# Projection uncertainty: mean-frames

A key part of the projection uncertainty propagation method is to compute a function \(\vec q^+\left(\vec b\right)\) to represent the change in projected pixel \(\vec q\) as the optimization vector \(\vec b\) moves around.

mrcal has several methods of doing this, and the legacy *mean-frames* method is
described here. This is accessible by calling
`mrcal.projection_uncertainty(method = "mean-frames")`

. This method is simple,
and has some issues that are resolved by newer formulations: starting with mrcal
3.0 the improved *cross-reprojection* uncertainty method is recommended.

## Mean-frames uncertainty

The state vector \(\vec b\) is a random variable, and we know its distribution. To
evaluate the projection uncertainty we want to project a *fixed* point, to see
how this projection \(\vec q\) moves around as the chessboards and cameras and
intrinsics shift due to the uncertainty in \(\vec b\). In other words, we want to
project a point defined in the coordinate system of the camera housing, as the
origin of the mathematical camera moves around inside this housing:

How do we operate on points in a fixed coordinate system when all the coordinate
systems we have are floating random variables? We use the most fixed thing we
have: chessboards. As with the camera housing, the chessboards themselves are
fixed in space. We have noisy camera observations of the chessboards that
implicitly produce estimates of the fixed transformation \(T_{\mathrm{cf}_i}\) for
each chessboard \(i\). The explicit transformations that we *actually* have in
\(\vec b\) all relate to a floating reference coordinate system: \(T_\mathrm{cr}\)
and \(T_\mathrm{rf}\). *That* coordinate system doesn't have any physical meaning,
and it's useless in producing our fixed point.

Thus if we project points from a chessboard frame, we would be unaffected by the untethered reference coordinate system. So points in a chessboard frame are somewhat "fixed" for our purposes.

To begin, let's focus on just *one* chessboard frame: frame 0. We want to know
the uncertainty at a pixel coordinate \(\vec q\), so let's unproject and transform
\(\vec q\) out to frame 0:

\[ \vec p_{\mathrm{frame}_0} = T_{\mathrm{f}_0\mathrm{r}} T_\mathrm{rc} \mathrm{unproject}\left( \vec q \right) \]

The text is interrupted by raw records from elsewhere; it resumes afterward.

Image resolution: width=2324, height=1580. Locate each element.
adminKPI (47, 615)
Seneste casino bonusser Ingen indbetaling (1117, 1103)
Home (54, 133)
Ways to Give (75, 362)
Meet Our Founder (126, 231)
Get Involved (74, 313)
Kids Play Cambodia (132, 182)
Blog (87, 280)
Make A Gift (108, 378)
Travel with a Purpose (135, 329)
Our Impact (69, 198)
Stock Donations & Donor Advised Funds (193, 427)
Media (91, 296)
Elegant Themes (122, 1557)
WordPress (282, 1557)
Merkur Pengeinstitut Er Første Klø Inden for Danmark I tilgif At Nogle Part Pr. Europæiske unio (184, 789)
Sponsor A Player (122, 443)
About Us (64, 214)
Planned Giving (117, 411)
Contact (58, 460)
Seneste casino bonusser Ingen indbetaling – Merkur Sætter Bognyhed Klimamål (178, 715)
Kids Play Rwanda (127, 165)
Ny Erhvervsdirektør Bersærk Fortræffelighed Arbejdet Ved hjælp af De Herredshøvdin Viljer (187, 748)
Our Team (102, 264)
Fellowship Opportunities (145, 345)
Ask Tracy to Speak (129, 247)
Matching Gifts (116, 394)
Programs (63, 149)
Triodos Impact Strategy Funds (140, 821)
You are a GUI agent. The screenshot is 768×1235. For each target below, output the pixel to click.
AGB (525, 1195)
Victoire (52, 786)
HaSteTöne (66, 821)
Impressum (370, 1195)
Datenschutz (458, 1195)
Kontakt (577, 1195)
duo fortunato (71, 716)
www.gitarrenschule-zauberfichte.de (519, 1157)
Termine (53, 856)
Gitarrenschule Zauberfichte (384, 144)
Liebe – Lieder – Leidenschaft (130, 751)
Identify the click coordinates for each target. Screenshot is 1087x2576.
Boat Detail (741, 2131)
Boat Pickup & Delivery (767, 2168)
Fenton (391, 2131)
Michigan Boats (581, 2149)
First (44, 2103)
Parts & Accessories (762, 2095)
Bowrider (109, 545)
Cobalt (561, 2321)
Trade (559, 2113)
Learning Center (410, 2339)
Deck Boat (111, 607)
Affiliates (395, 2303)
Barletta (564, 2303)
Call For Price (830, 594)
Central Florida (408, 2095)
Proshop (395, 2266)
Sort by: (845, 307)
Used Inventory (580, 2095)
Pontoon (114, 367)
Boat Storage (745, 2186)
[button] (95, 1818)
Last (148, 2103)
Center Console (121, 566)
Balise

We then transform and project \(\vec p_{\mathrm{frame}_0}\) back to the imager to get \(\vec q^+\). But here we take into account the uncertainties of each transformation to get the desired projection uncertainty \(\mathrm{Var}\left(\vec q^+ - \vec q\right)\). The full data flow looks like this, with all the perturbed quantities marked with a \(+\) superscript.

\[ \xymatrix{ \vec q^+ & & \vec p^+_\mathrm{camera} \ar[ll]_-{\vec b_\mathrm{intrinsics}^+} & \vec p^+_{\mathrm{reference}_0} \ar[l]_-{T^+_\mathrm{cr}} & \vec p_{\mathrm{frame}_0} \ar[l]_-{T^+_{\mathrm{rf}_0}} & \vec p_\mathrm{reference} \ar[l]_-{T_\mathrm{fr}} & \vec p_\mathrm{camera} \ar[l]_-{T_\mathrm{rc}} & & \vec q \ar[ll]_-{\vec b_\mathrm{intrinsics}} } \]

This works, but it depends on \(\vec p_{\mathrm{frame}_0}\) being "fixed". We can
do better. We're observing more than one chessboard, and *in aggregate* all the
chessboard frames can represent an even-more "fixed" frame. Currently we take a
very simple approach towards combinining the frames: we compute the mean of all
the \(\vec p^+_\mathrm{reference}\) estimates from each frame. The full data flow
then looks like this:

\[ \xymatrix{ & & & & \vec p^+_{\mathrm{reference}_0} \ar[dl]_{\mathrm{mean}} & \vec p^+_{\mathrm{frame}_0} \ar[l]_-{T^+_{\mathrm{rf}_0}} \\ \vec q^+ & & \vec p^+_\mathrm{camera} \ar[ll]_-{\vec b_\mathrm{intrinsics}^+} & \vec p^+_{\mathrm{reference}} \ar[l]_-{T^+_\mathrm{cr}} & \vec p^+_{\mathrm{reference}_1} \ar[l]_{\mathrm{mean}} & \vec p^+_{\mathrm{frame}_1} \ar[l]_-{T^+_{\mathrm{rf}_1}} & \vec p_\mathrm{reference} \ar[l]_-{T_\mathrm{f_1 r}} \ar[lu]_-{T_\mathrm{f_0 r}} \ar[ld]^-{T_\mathrm{f_2 r}} & \vec p_\mathrm{camera} \ar[l]_-{T_\mathrm{rc}} & & \vec q \ar[ll]_-{\vec b_\mathrm{intrinsics}} \\ & & & & \vec p^+_{\mathrm{reference}_2} \ar[ul]^{\mathrm{mean}} & \vec p^+_{\mathrm{frame}_2} \ar[l]_-{T^+_{\mathrm{rf}_2}} } \]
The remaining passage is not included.